Cuando un país se halla al borde de la suspensión de pagos, no tiene más remedio que intentar recuperar su solvencia cuadrando las cuentas, esto es, taponando el déficit público por el que se desangra. Sabido es que para ello existen dos posibilidades: incrementar los ingresos del Estado (a costa de saquear tributariamente más a la economía privada) o recortar el gasto; alternativas que no son ni mucho menos equivalentes.
El socialdemócrata gobierno de Mariano Rajoy optó por la peor de las dos: centrar la mayor parte de sus parcos esfuerzos por minorar el desequilibrio presupuestario en exprimir más a los españoles (es verdad que también redujo algunos gastos en 2012, pero se centró básicamente en la parte más sencillona del asunto: paralizar obra pública), logrando con ello el pírrico resultado de consolidar el déficit en el 7%. Zapatero lo bajó del 11% al 9% y Rajoy del 9% al 7%. Hurra.
En los últimos días se han alzado diversas voces dentro del Partido Popular reclamando una reducción de impuestos que alivie parcialmente la delicada situación de las clases medias y dé un más que necesario impulso a nuestra marchita economía. Sin duda, es de agradecer que desde algún recóndito lugar de nuestra clase política (y con la muy honrosa excepción del P-Lib) se reclame una inmediata reducción de impuestos que aligere mínimamente la onerosa losa fiscal que aflige a los españoles.

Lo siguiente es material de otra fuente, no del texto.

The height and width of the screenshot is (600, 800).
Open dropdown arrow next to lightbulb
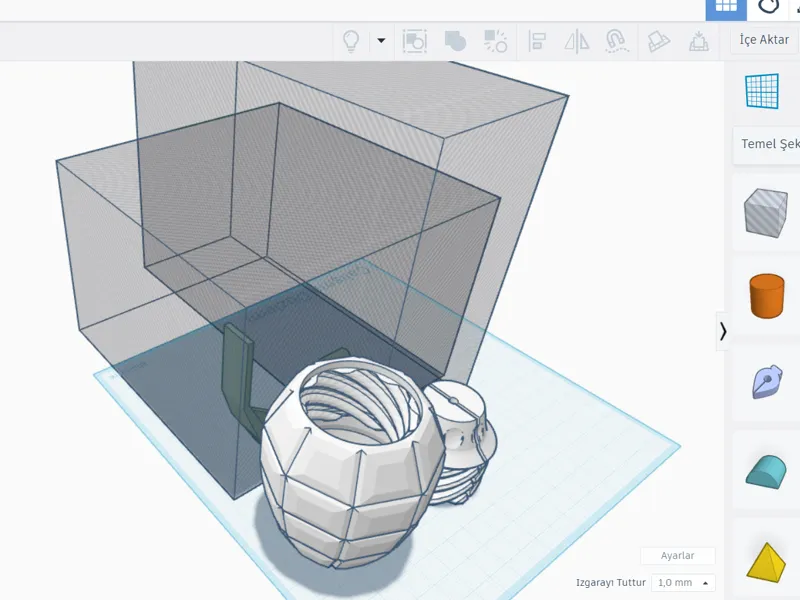tap(381, 40)
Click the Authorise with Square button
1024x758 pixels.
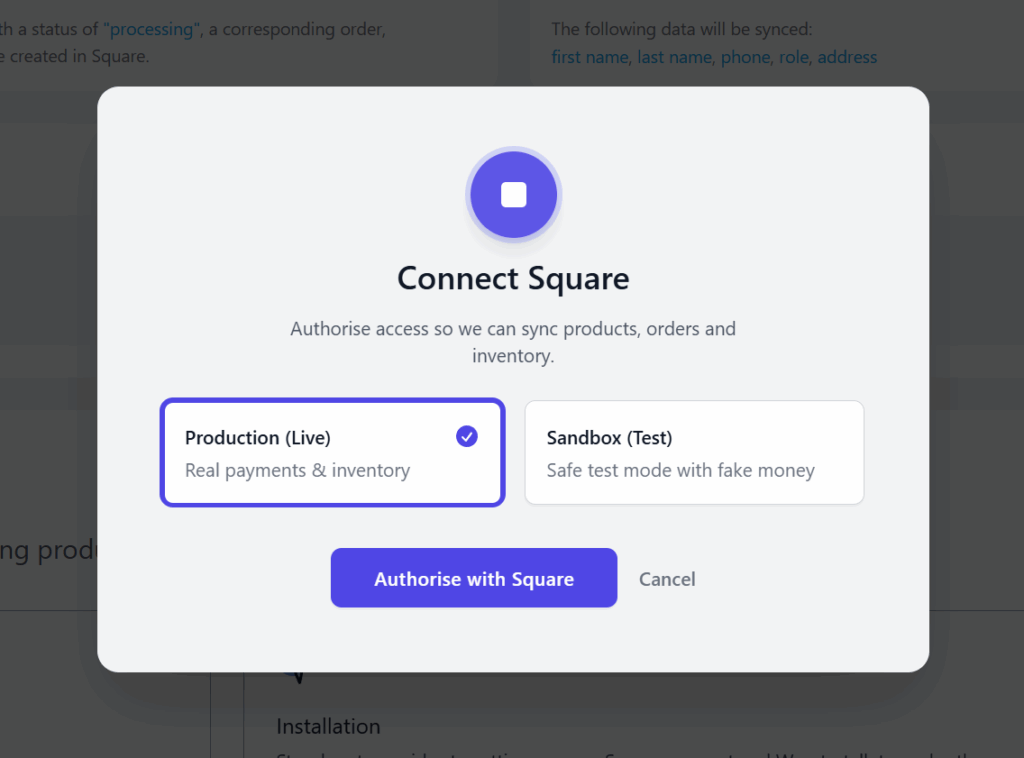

Sin embargo, no deberíamos perder de perspectiva que tan urgente como bajar impuestos es acabar con el déficit, a saber, no jugar a timar al ciudadano y al empresariado con alivios fiscales a corto plazo que todos saben insostenibles por cuanto la viabilidad del país a medio plazo sigue sin estar garantizada. Al contrario, lo que necesitamos es que todo el mundo adquiera unas expectativas sólidas de que España constituye un refugio estable, rentable y seguro para sus inversiones. Un paraíso donde generar y multiplicar riqueza sin que políticos, oligopolios, sindicatos, lobistas o cazadores de rentas te la arrebaten.
De ahí que bajar impuestos sea tan necesario como despejar temores de que podamos suspender pagos y salir del euro; porque mientras se contemple como horizonte factible que vayamos a argentinizarnos tras aplicarles un quita del 50% a los inversores foráneos, pocos querrán arriesgarse a inmovilizar su patrimonio en España. Pero, huelga decirlo, si tenemos que bajar impuestos y tenemos que acabar con el déficit, sólo cabe lograr ambos propósitos por la vía de amputar el gasto público. Precisamente, en mi libro, Una alternativa liberal para salir de la crisis, explico con detalle de dónde recortar 135.000 millones de euros en un año para erradicar el déficit público y, al tiempo, ahorrarnos la treintena de subidas de impuestos del PP.
Acaso esa imprescindible coletilla sea la que se eche en falta en el loable discurso de ciertos populares retirados que estos días salen a la palestra para canear a Montoro: que no sólo vendan el dulce y saludable caramelo de las rebajas fiscales, sino la (en apariencia) amarga medicina de los multimilmillonarios tijeretazos del gasto. De ahí que, cuando el ministro de Hacienda les replica que en estos momentos no hay margen para bajar impuestos, puede que esté mintiendo, pero desde luego tiene su punto de razón: todos aquellos correligionarios que las impulsan, ¿están dispuestos a asumir la profunda transformación de nuestro infinanciable Estado niñera-asistencial que ello implicaría?
Montoro, Rajoy y su cuadrilla de socialistas desde luego no: suben impuestos justamente para evitarse desmantelar, tal como deberían, nuestro burbujístico sector público. Pero, ¿cuál es el modelo de Estado de quienes proponen bajar impuestos? Sostener genéricamente que se han de achicar los desembolsos públicos no basta cuando el reto por delante desborda con mucho los parches cosméticos impulsados por el rajoyismo. La muy necesaria alternativa al consenso socialdemócrata que ha arruinado España no puede pasar sólo por prometer que las administraciones públicas recaudarán menos, sino, sobre todo y en primer lugar, por explicar por qué deben gastar mucho menos para que familias y empresas puedan recuperar el protagonismo que jamás debieron perder.
Sí, bajemos ya los impuestos, pero un segundo después de que hayamos suprimido los gastos inútiles (burocracia regulatoria) y privatizado aquellos valiosos que se ha arrogado coactivamente el sector público (Estado de Bienestar). Menos gastos, menos impuestos y menos déficit. Ese es el camino realmente liberal.